HOW TO COMPLETE THIS TASK: The records below are to be transcribed exactly from their first line to the line that has "Task: Click the paper plane send icon", inclusive, with every picture omitted.
**********
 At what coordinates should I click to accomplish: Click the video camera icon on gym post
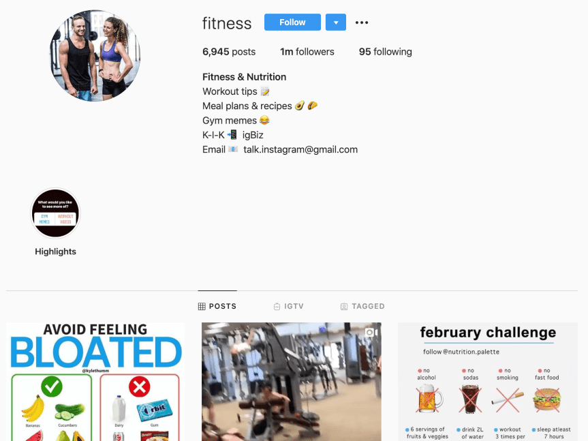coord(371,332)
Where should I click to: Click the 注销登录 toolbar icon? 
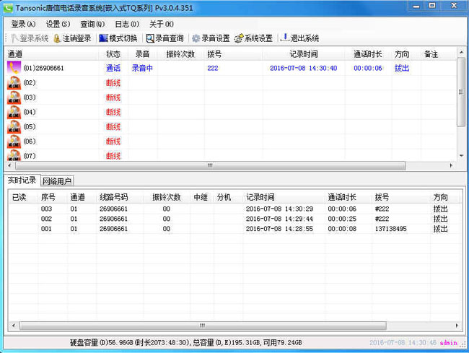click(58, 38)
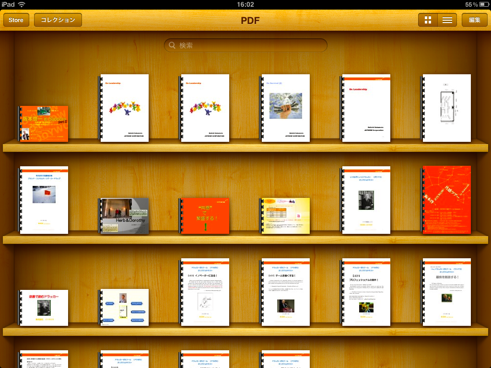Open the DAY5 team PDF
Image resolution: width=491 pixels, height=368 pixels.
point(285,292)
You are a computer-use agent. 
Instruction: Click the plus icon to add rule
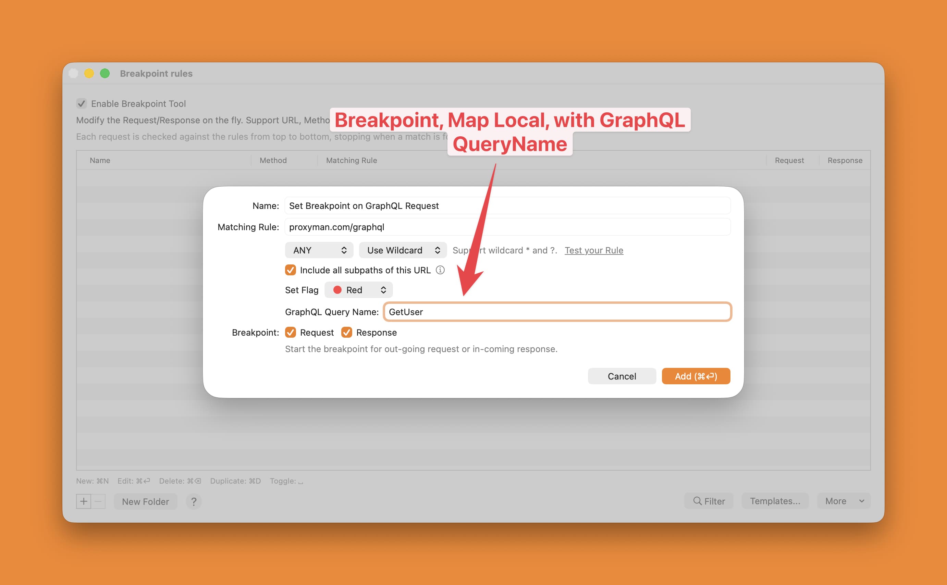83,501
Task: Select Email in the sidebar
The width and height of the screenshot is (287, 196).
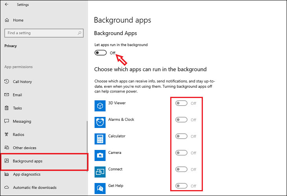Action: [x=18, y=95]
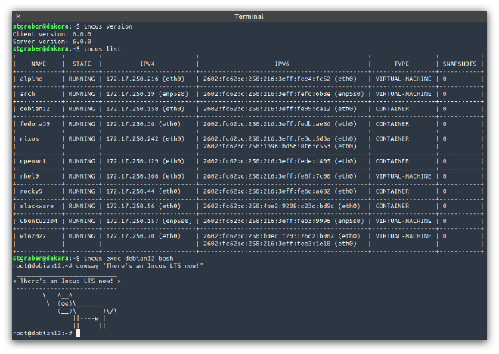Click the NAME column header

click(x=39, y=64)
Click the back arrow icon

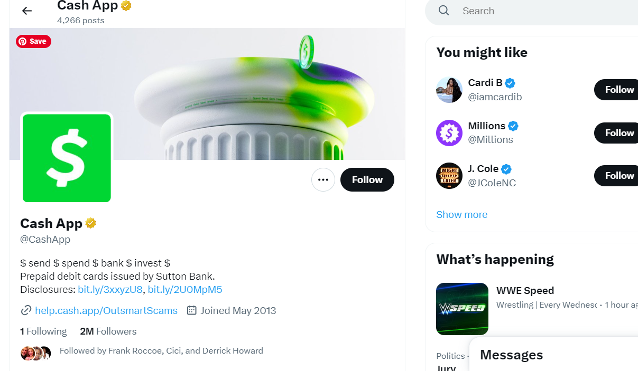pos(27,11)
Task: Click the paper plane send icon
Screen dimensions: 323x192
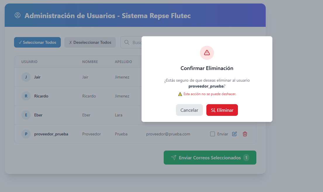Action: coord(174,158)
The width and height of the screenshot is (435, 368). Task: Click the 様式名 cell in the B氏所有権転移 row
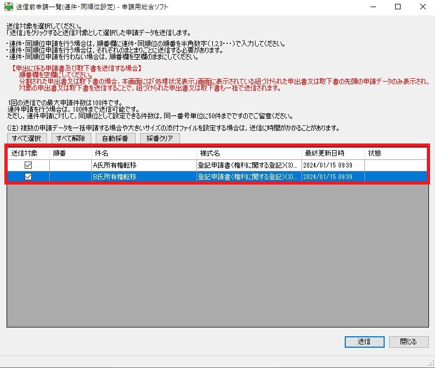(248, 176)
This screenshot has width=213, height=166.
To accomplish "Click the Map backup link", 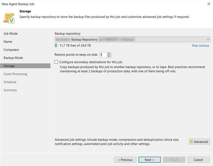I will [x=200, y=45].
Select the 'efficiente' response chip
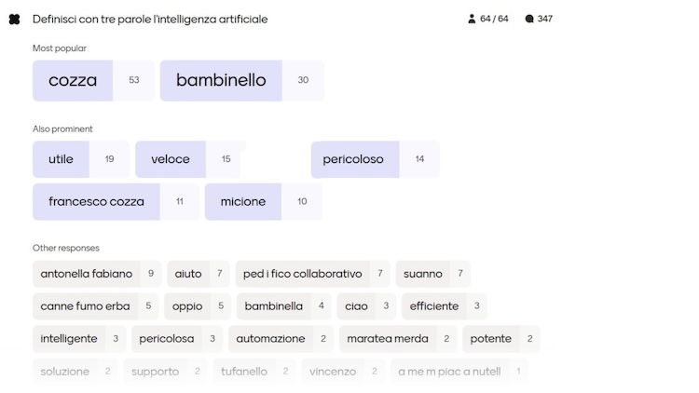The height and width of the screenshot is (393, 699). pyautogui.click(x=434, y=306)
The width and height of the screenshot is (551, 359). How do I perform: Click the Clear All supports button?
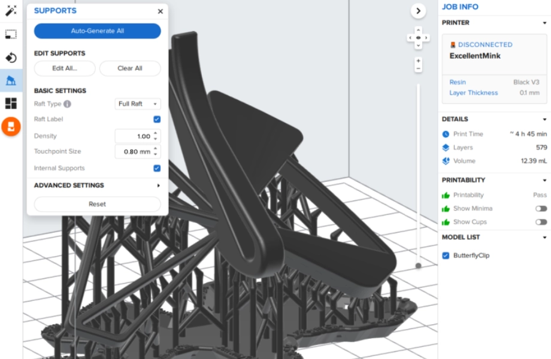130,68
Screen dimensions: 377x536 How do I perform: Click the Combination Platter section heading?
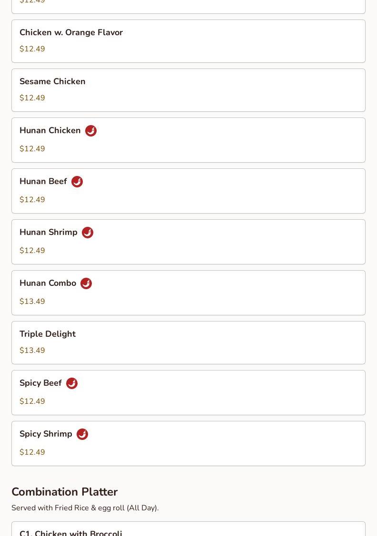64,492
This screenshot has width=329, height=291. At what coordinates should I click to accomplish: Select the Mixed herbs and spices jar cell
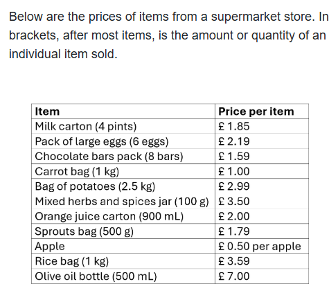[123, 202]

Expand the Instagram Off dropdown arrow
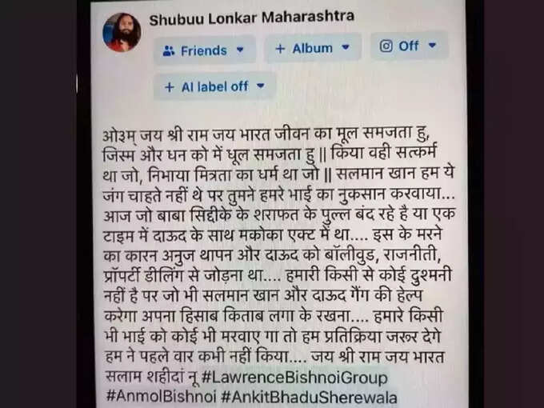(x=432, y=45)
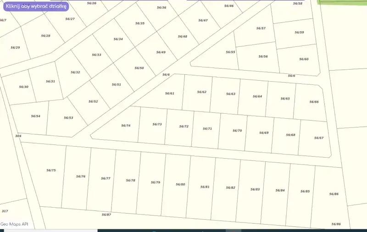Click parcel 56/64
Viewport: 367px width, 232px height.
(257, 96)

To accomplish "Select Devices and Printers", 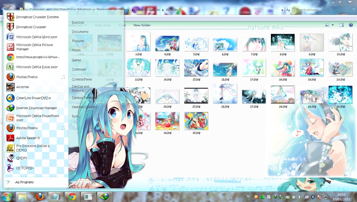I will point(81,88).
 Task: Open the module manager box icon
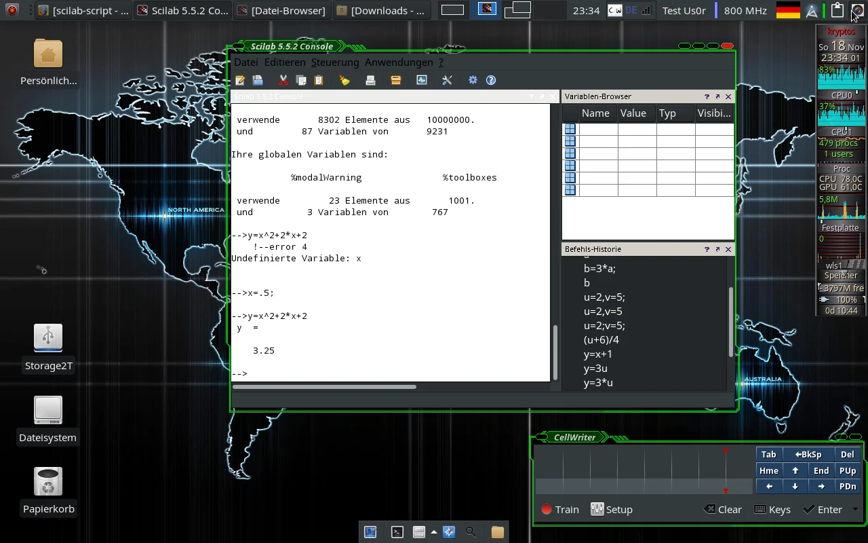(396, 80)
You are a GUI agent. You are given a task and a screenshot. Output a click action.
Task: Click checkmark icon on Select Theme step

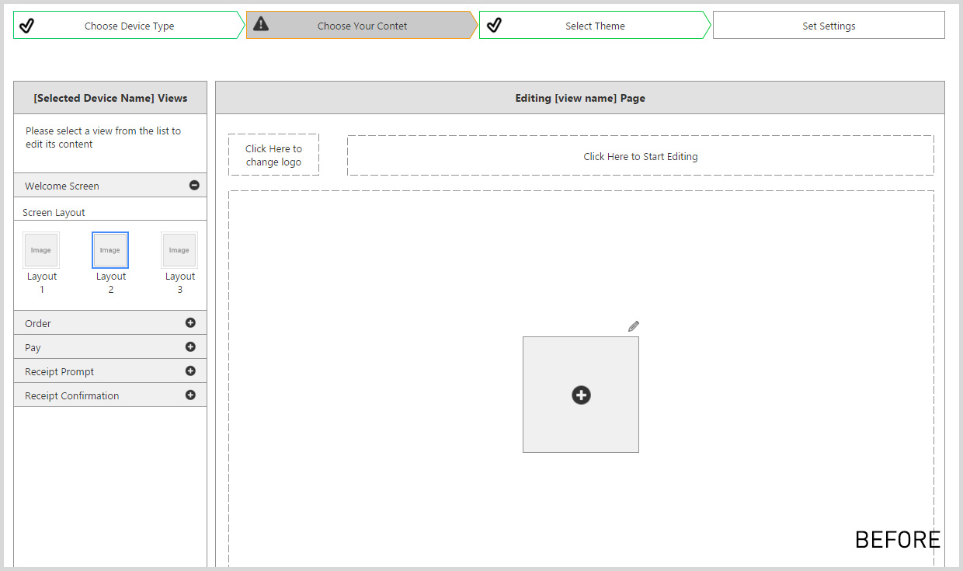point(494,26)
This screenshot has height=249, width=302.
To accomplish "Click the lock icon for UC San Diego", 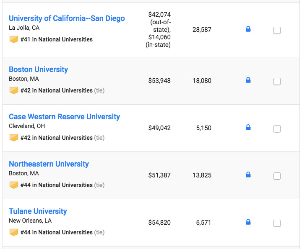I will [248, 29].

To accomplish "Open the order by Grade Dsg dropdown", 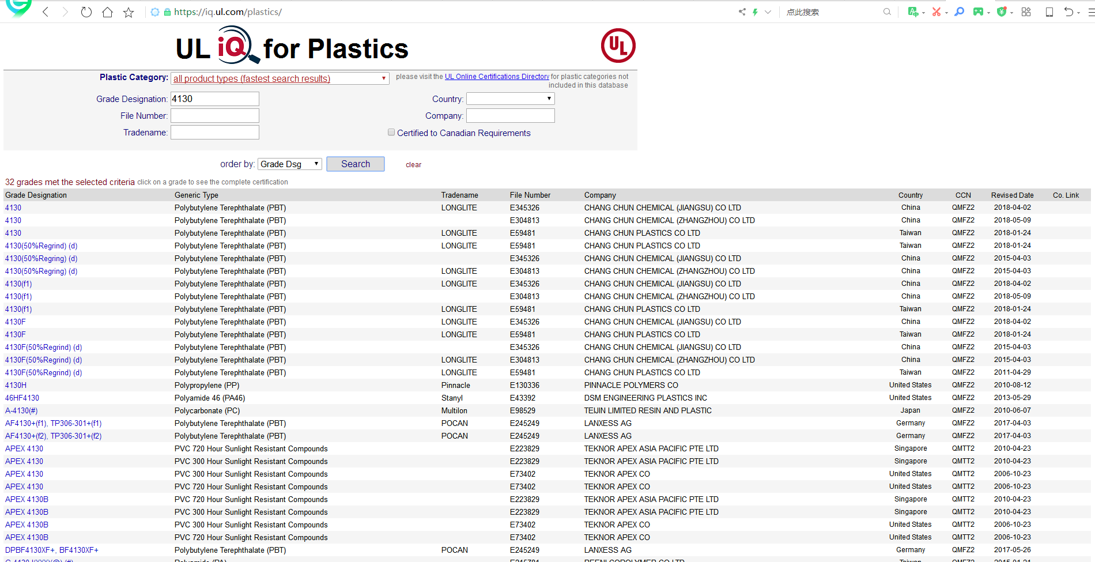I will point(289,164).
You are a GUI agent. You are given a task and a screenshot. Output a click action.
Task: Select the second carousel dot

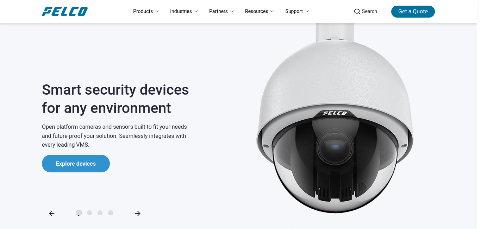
**********
RESPONSE TO THIS TASK:
 At what coordinates should I click to accomplish: Click the video camera icon on gym post
coord(371,332)
Where should I click to: Click the 注销登录 toolbar icon? 
click(58, 38)
Open the DAY5 team PDF
Image resolution: width=491 pixels, height=368 pixels.
point(285,292)
You are a computer-use agent. 
Instruction: Click the plus icon to add rule
83,501
Task: Select Email in the sidebar
The width and height of the screenshot is (287, 196).
Action: [x=18, y=95]
Click the NAME column header

click(x=39, y=64)
Click the back arrow icon

pos(27,11)
Task: Click the paper plane send icon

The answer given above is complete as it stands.